### Dataset
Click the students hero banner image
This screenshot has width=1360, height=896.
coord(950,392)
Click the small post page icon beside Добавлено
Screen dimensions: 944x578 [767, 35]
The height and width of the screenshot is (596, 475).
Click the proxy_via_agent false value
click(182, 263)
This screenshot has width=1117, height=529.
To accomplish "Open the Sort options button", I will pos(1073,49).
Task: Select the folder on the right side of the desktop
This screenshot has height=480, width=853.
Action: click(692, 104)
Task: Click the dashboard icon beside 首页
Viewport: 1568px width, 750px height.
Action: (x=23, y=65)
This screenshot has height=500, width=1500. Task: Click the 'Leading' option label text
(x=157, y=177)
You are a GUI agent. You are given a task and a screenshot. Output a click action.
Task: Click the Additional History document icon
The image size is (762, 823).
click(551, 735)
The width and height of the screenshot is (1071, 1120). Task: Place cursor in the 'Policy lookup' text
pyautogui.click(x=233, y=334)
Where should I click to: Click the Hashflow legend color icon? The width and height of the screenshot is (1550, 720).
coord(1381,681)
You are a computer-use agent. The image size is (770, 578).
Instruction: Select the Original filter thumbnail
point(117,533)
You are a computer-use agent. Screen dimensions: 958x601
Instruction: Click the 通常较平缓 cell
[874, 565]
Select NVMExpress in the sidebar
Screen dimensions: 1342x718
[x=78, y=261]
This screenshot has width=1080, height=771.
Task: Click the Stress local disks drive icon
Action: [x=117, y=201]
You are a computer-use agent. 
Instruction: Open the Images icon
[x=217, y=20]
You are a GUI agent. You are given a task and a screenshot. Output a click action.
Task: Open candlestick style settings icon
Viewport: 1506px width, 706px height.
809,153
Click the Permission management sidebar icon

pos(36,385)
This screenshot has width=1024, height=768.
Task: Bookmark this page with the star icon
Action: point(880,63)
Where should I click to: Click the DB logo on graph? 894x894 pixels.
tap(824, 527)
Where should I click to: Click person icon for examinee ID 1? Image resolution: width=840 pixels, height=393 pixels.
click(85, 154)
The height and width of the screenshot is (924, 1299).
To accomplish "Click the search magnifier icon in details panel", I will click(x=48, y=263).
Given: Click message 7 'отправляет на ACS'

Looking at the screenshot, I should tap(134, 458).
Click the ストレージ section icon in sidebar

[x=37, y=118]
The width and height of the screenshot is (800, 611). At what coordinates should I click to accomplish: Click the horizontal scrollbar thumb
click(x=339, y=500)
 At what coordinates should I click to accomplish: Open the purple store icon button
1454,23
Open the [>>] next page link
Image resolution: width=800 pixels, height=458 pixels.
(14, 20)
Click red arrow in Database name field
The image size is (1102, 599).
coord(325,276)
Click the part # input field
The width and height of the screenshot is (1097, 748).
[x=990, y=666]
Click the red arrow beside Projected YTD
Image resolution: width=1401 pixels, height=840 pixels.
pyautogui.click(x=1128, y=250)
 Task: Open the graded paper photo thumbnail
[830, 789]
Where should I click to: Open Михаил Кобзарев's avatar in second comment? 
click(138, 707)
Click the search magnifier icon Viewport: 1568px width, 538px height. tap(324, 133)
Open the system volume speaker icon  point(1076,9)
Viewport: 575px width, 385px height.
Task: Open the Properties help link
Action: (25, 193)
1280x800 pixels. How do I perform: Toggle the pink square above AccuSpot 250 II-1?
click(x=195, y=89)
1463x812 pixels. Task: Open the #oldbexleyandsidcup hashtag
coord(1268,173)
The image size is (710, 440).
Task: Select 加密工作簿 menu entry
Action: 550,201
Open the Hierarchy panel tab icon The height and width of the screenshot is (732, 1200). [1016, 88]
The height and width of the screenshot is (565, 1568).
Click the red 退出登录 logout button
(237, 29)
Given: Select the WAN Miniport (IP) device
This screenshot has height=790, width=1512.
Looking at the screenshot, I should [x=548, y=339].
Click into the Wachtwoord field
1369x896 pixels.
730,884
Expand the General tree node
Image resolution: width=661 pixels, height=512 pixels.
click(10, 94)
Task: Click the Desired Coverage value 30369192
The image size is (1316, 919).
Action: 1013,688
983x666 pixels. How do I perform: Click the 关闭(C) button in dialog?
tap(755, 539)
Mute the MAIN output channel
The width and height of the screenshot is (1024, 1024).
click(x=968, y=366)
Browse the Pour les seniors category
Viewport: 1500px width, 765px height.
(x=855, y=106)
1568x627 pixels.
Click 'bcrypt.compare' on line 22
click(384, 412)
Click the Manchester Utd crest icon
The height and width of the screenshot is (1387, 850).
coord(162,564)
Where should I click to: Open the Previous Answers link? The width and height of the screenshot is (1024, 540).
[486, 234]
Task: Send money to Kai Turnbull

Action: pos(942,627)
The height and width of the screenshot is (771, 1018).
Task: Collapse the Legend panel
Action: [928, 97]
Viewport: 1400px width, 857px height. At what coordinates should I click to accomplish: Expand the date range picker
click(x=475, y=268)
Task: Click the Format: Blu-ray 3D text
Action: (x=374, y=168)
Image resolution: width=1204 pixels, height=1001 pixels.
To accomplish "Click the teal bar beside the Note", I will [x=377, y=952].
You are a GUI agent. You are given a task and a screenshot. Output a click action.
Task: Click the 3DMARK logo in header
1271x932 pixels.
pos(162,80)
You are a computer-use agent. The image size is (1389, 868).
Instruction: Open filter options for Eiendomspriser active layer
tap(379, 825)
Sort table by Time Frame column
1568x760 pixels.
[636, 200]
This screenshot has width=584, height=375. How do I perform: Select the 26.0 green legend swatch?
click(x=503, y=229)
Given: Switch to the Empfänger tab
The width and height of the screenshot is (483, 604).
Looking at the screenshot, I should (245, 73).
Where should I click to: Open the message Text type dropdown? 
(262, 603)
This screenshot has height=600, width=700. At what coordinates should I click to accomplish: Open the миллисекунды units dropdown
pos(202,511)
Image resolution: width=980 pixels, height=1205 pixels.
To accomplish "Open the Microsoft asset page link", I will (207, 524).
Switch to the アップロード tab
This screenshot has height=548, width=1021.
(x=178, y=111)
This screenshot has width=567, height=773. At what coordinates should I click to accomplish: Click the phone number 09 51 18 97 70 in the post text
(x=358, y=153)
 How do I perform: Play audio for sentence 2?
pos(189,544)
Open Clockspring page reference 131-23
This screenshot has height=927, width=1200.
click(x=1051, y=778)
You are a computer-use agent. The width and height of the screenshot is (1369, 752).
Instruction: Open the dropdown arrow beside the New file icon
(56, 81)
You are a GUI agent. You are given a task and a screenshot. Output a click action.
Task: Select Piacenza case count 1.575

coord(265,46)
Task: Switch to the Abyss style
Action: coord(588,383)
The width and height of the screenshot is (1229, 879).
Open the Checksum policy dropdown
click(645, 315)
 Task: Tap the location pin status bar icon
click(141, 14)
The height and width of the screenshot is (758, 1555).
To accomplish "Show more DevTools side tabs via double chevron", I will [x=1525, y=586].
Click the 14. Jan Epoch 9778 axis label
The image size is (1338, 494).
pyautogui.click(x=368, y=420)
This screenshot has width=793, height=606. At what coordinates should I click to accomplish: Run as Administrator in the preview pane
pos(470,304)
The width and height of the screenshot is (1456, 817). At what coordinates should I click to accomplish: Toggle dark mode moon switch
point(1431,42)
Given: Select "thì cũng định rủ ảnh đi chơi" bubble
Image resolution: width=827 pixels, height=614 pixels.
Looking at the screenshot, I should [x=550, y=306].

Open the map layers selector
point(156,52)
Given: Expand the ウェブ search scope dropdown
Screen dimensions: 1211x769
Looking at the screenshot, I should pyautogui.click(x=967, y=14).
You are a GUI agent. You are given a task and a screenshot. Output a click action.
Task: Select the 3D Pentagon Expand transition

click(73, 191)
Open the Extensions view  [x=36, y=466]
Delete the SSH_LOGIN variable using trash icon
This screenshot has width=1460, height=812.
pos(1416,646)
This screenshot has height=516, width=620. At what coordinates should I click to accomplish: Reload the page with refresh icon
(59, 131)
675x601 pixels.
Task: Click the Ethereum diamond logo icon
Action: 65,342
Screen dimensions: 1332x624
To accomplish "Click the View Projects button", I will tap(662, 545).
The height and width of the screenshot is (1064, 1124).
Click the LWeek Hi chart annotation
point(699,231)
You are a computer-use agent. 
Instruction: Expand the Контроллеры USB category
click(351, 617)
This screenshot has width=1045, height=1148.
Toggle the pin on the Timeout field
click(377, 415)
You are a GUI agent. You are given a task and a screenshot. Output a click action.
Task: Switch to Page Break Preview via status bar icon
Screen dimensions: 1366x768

### Goal of the exercise
Among the records above, determine how many lines contain "search", then report the number only.

### Result
3